Das bis zu 300 Jahre in der Atmosphäre bleibende Treibhausgas schädigt die Ozonschicht bis zu 8500 Mal mehr als Kohlendioxid. Deshalb wird es in Deutschland seit mehr als zehn Jahren nicht mehr hergestellt. Und wer es in die Umwelt entweichen lässt, begeht nicht nur eine Ordnungswidrigkeit, sondern macht sich strafbar.

Während der Metall-Klau an Düsseldorfs Straßenrändern schwere Folgen für die Umwelt haben kann, sind die diebischen Erlöse doch eher gering: Die Beute bringt pro Kühlschrank gerade einmal einige hundert Gramm auf die Waage. Und das Kilo Kupfer ist derzeit mit rund 5,40 Euro notiert, Alu bringt etwa 2,80 Euro. Weltmarktpreise - beim Schrotthändler um die Ecke gibt es meist noch weniger Bares.

Um richtig Reibach zu machen, geben sich die Diebe deshalb nicht mit wenigen Geräten zufrieden. Offizielle Zahlen über ausgeschlachtete Weiße Ware - also große Haushaltsgeräte - gibt es noch nicht. Sie werden derzeit von Umweltamt und Awista ermittelt und sollen in einigen Monaten vorliegen. Nach WZ-Information aber nehmen die Awista-Leute einen Großteil der am Straßenrand abgestellten Kühlschränke nur noch zerfleddert mit. Die Stadt schätzt das Problem schon jetzt als massiv ein. Schließlich fielen in Düsseldorf allein im Jahr 2005 ganze 1054 Tonnen Weißer Ware als Sperrmüll für die Entsorgung an.

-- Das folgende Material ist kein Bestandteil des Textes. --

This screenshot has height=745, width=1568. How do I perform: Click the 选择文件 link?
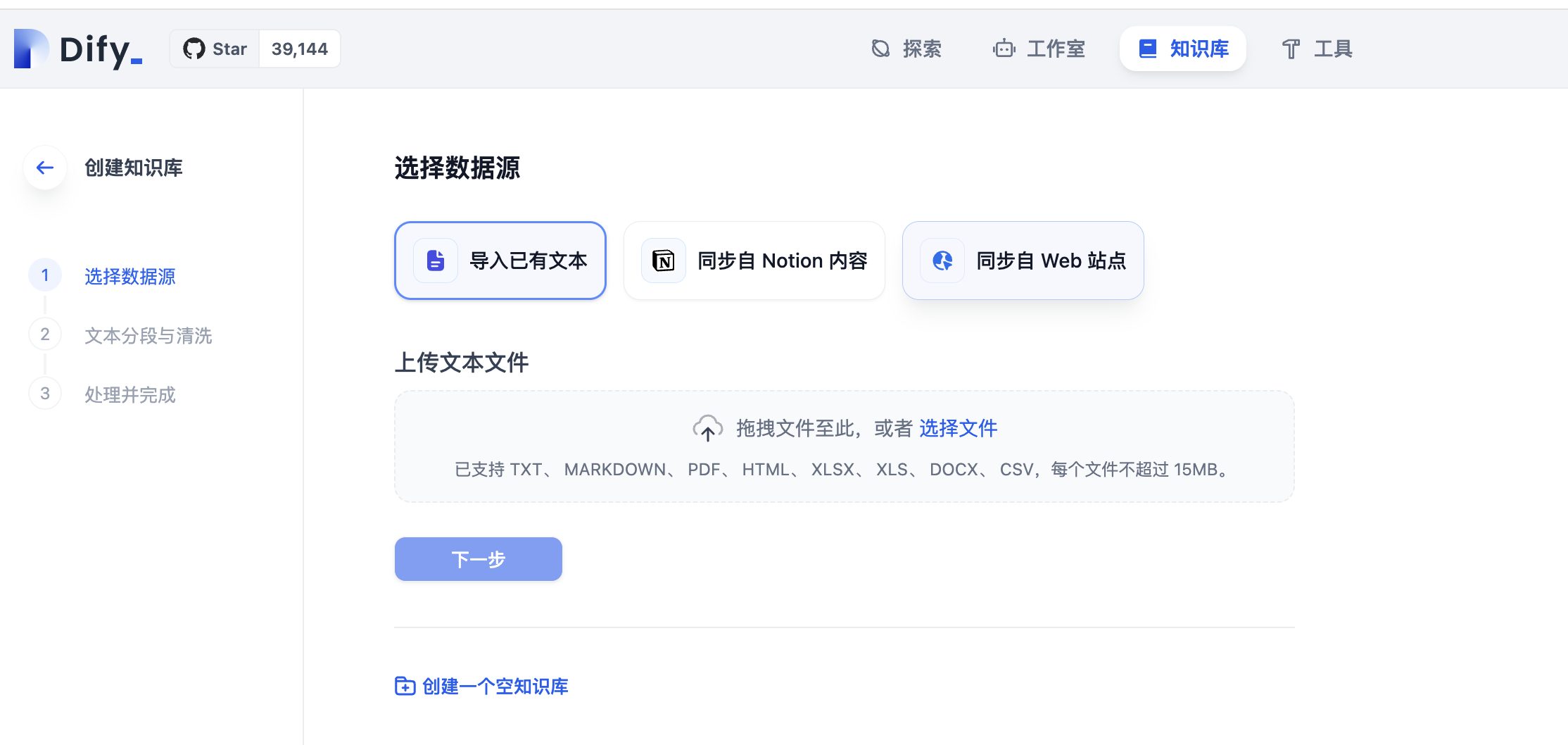click(x=958, y=428)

Das geschieht in Recycling-Anlagen wie die der Firma Bresch in Norddeutschland. "Aus gutem Grund", sagt Geschäftsführer Reiner Köllermeyer. "Wenn jemand unsachgemäß den Kühlkreislauf eines Kühlschrankes öffnet, um etwa die Leitungen auszubauen, laufen 180 Gramm Öl-FCKW-Gemisch aus." Und das sei eine größere Menge als jener Rest, den seine Firma in einem ganzen Jahr in 750 000 recycelten Kühlschränken zurücklassen dürfe.

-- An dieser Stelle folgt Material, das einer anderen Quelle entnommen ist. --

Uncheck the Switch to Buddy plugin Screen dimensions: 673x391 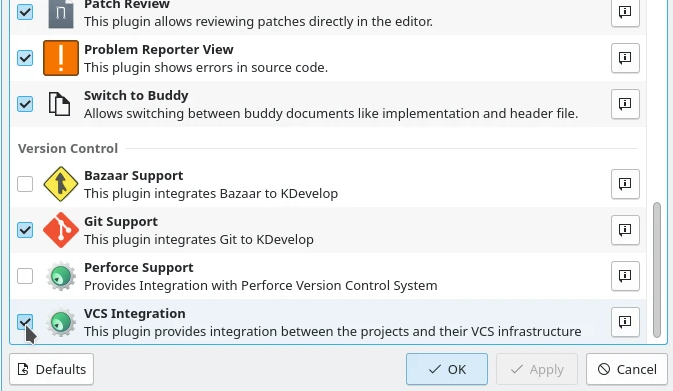tap(25, 104)
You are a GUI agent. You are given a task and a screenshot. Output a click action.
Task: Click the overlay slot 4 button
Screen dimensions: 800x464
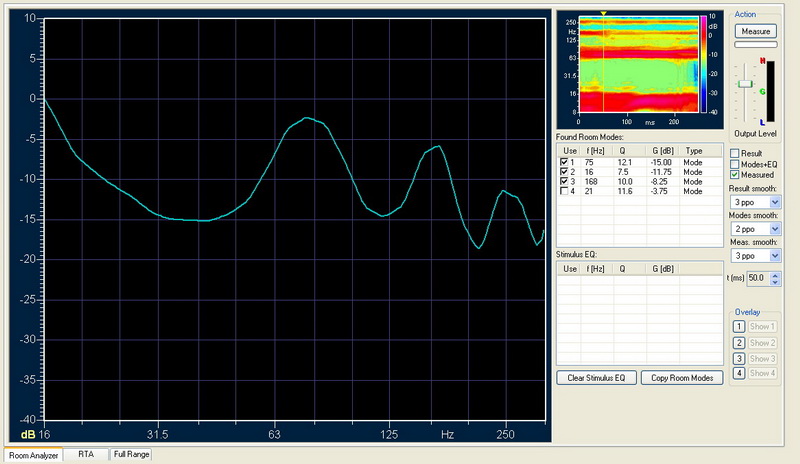pos(738,373)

Problematisch, so Köllermeyer, sei aber auch die Isolierung der Weißen Ware. Denn der Polyurethan-Schaum hinter der Geräte-Verkleidung enthalte ebenfalls große Mengen des Treibhausgases. "Wenn jemand mit dem Hammer hinein schlägt oder sonst wie ein Loch macht, tritt sofort Gas aus", sagt der Experte. Zwar würden seit Anfang der 1990er Jahre keine Kühlgeräte mit FCKW mehr gebaut. 60 bis 70 Prozent der weggeworfenen Geräte enthielten das Treibhausgas aber noch.

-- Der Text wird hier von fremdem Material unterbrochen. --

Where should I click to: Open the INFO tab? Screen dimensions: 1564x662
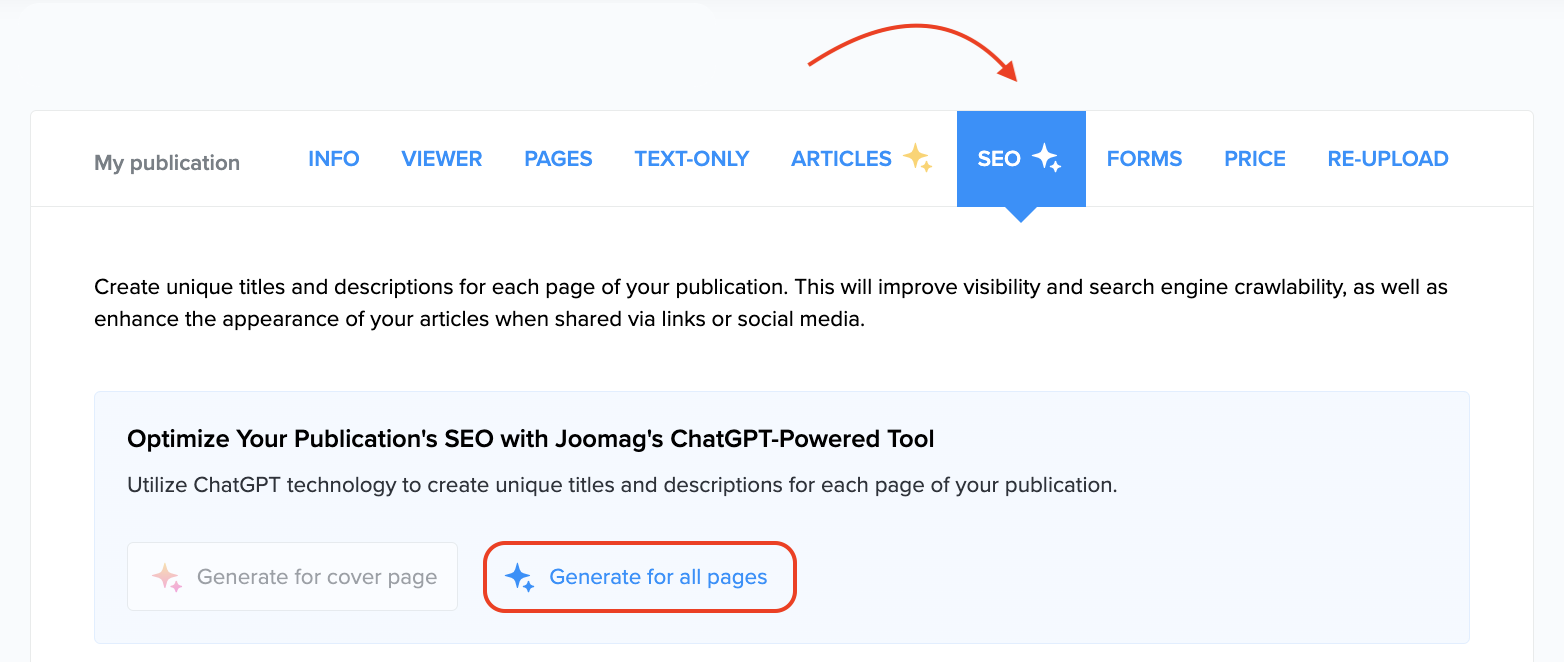(x=333, y=159)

FCKW Der Begriff FCKW umfasst mehrere Gase auf Basis von Fluor-Chlor-Kohlenwasserstoff. In den 80er Jahren wurde bekannt, dass sie erheblich die Ozonschicht beschädigen - und zwar bis zu 8500 Mal stärker als Kohlendioxid (auf einen Zeitraum von 100 Jahren gesehen). FCKW hält sich bis zu 300 Jahre in der Atmosphäre. Seit 1996 wird das Gas in Deutschland nicht mehr hergestellt. Als Kühlmittel in Klimageräten oder Treibstoff in Spraydosen dienen mittlerweile Ersatzgase.

Verbot Verboten ist schon das Wegnehmen von Sperrmüll oder Sperrmüllteilen, die zur Weiterverwertung bestimmt sind. Das trifft auf Kühlschränke zu. Umweltamtsleiter Werner Görtz (Foto) warnt: Nach Paragraf 326 Strafgesetzbuch wird mit Geld- oder Freiheitsentzug bis zu fünf Jahren bestraft, wer unerlaubt mit gefährlichen Abfällen umgeht und mit ihnen etwa die Umwelt verschmutzt. FCKW ist ein solcher Abfall.